As seen in the documentation, this looks like the following:

/*
  A
 / \
B   C
 \ /
  D
*/

// Create the graph - it starts out empty
cudaGraphCreate(&graph, 0);

// For the purpose of this example, we'll create
// the nodes separately from the dependencies to
// demonstrate that it can be done in two stages.
// Note that dependencies can also be specified
// at node creation.
cudaGraphAddKernelNode(&a, graph, NULL, 0, &nodeParams);
cudaGraphAddKernelNode(&b, graph, NULL, 0, &nodeParams);
cudaGraphAddKernelNode(&c, graph, NULL, 0, &nodeParams);
cudaGraphAddKernelNode(&d, graph, NULL, 0, &nodeParams);
// All the parameters go into `nodeParams`, including
// kernel launch parameters, the kernel function pointer,
// kernel input arguments etc.

// Now set up dependencies on each node
cudaGraphAddDependencies(graph, &a, &b, 1);     // A->B
cudaGraphAddDependencies(graph, &a, &c, 1);     // A->C
cudaGraphAddDependencies(graph, &b, &d, 1);     // B->D
cudaGraphAddDependencies(graph, &c, &d, 1);     // C->D

You might be wondering, why would you want to do this? Well, using the API to create graphs opens up a solution to 1 particular issue I suspect every CUDA programmer will eventually reach..

Conditional Nodes

There comes a time where your overarching logic must diverge based on some condition. Common examples include: iterative loop stops after convergence, check for thresholds etc.

In these cases, you might have some chain of logic which would be different depending on (effectively) some boolean. Now you have 2 options:

  1. Combine all the divergent logic into the kernel itself, then launch just 1 kernel, within which the divergent logic is executed at a thread level. This can get very unwieldy very quickly, and may not even be possible.
  2. Copy the boolean out to the host (ugly, and also likely to be slow). Read the boolean in the host, and then decide which kernel or chain of kernels to execute.
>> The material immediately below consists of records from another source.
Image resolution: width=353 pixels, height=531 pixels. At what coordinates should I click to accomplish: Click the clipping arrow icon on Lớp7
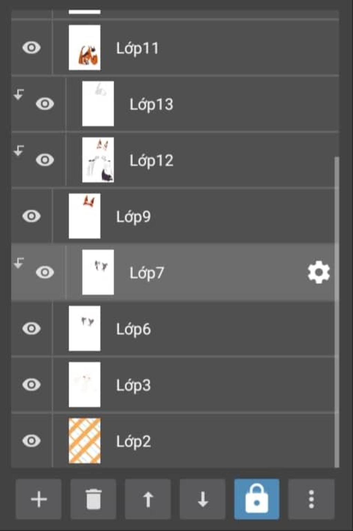pos(19,263)
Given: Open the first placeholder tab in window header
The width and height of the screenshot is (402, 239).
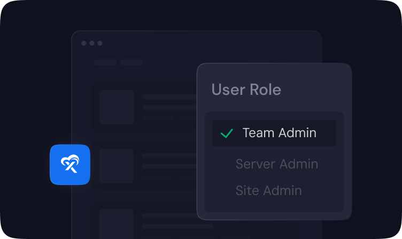Looking at the screenshot, I should [105, 62].
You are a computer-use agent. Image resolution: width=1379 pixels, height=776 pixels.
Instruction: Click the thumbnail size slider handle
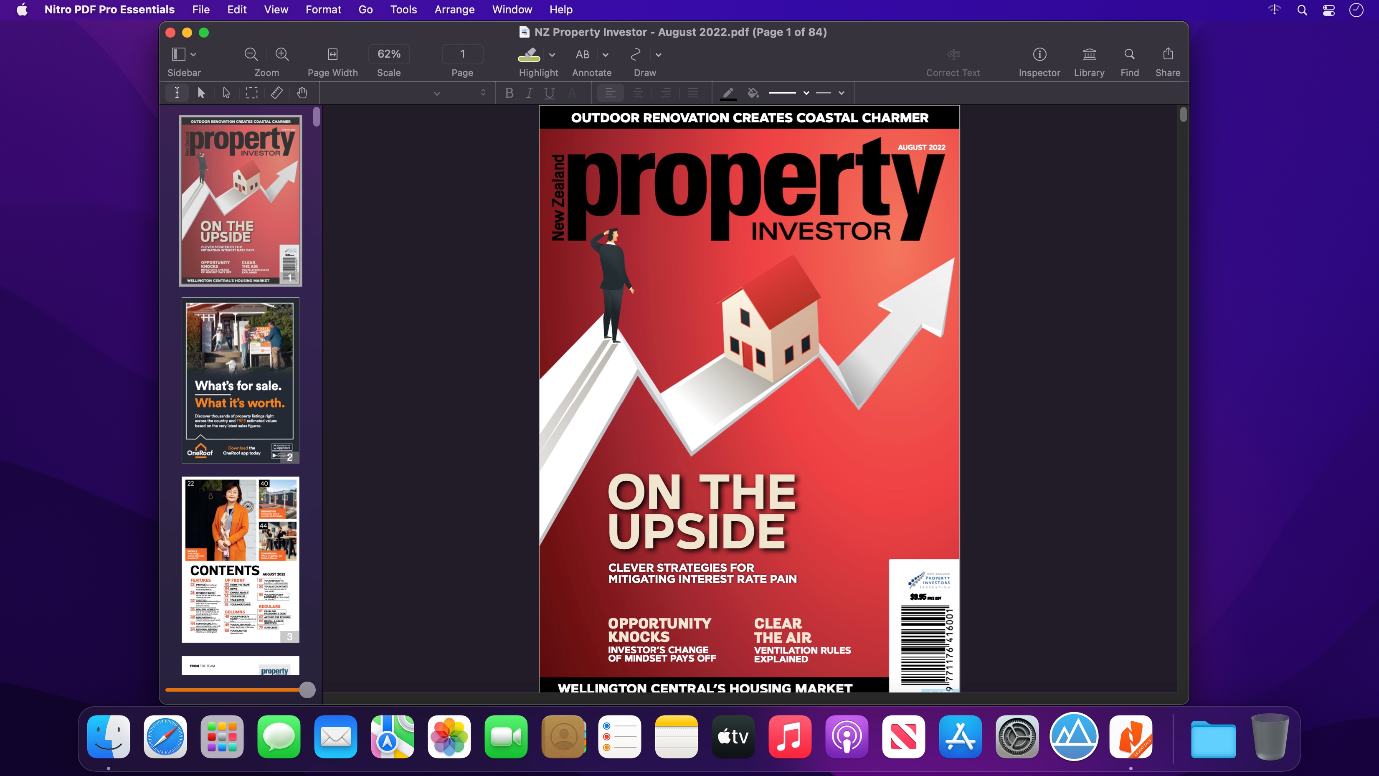coord(307,690)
Refer to this blogpost for an excellent introduction to this, but I'll summarise here.

Using CUDA graphs, you can now define a conditional handle via

cudaGraphConditionalHandle handle;
cudaGraphConditionalHandleCreate(&handle, graph);

You would then use this inside a kernel like this:

__global__ void setHandle(cudaGraphConditionalHandle handle)
{
	// ...
	// as long as value is non-zero it is 'true'
    cudaGraphSetConditional(handle, value);
}

The graph will now execute the conditional node without returning the boolean to the host, and you have the freedom to define (potentially) an entire graph of nodes in the if true expression.